The idea of not letting the rupee depreciate too much because a weak rupee leads to inflation is another joke. I am sure RBI Governor Shaktikanta Das is well acquainted with Pashe and Laspires indices. He knows that a weak rupee changes the relative prices of the products and cannot move the prices around on its own. Since our statistical conventions involve measuring the prices of a fixed predetermined consumption basket, we can easily fall into this fallacy. A weak rupee is good. Countries that have had good growth rates have maintained low-value currencies. Indeed, a weak rupee is the easiest way to encourage exports and discourage imports. The current account deficit is better addressed by simple price signals than by intrusive administrative actions.
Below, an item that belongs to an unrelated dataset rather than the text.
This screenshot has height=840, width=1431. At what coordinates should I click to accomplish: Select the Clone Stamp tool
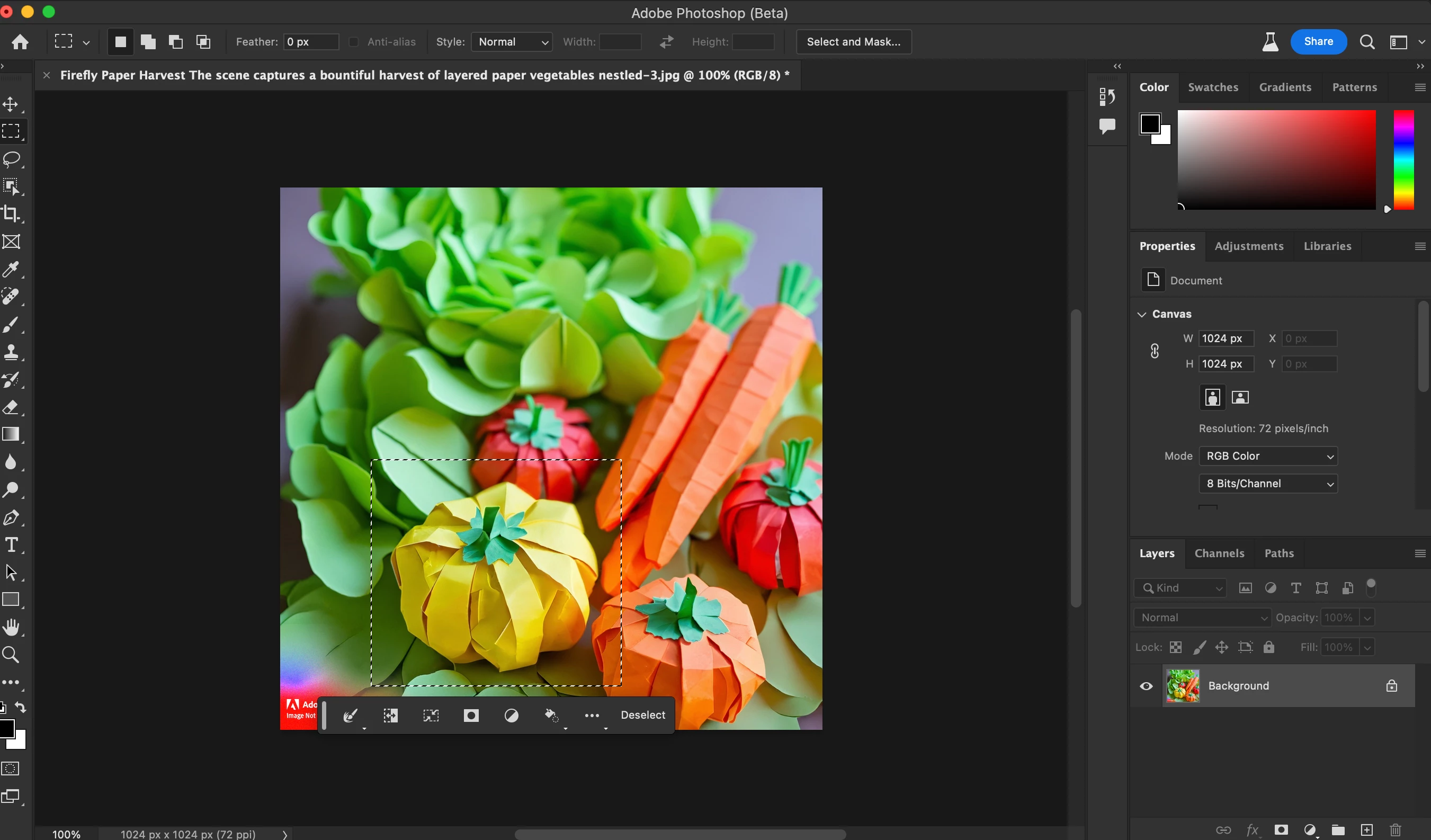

In fact, one could make the case that Sri Lanka could have avoided all its mistakes if and only if their central bank had devalued aggressively. But that is another story.
I am a little glad that I live in a country where the Left, who are dominant elsewhere, and who used to be influential here, are being neglected. Continue this approach. Writing in 2052, economic historians will hopefully write about how post-Covid India managed to avoid eddies and whirlpools and move on.
Jaitirtha Rao is a retired businessman based in Mumbai. Thoughts are personal.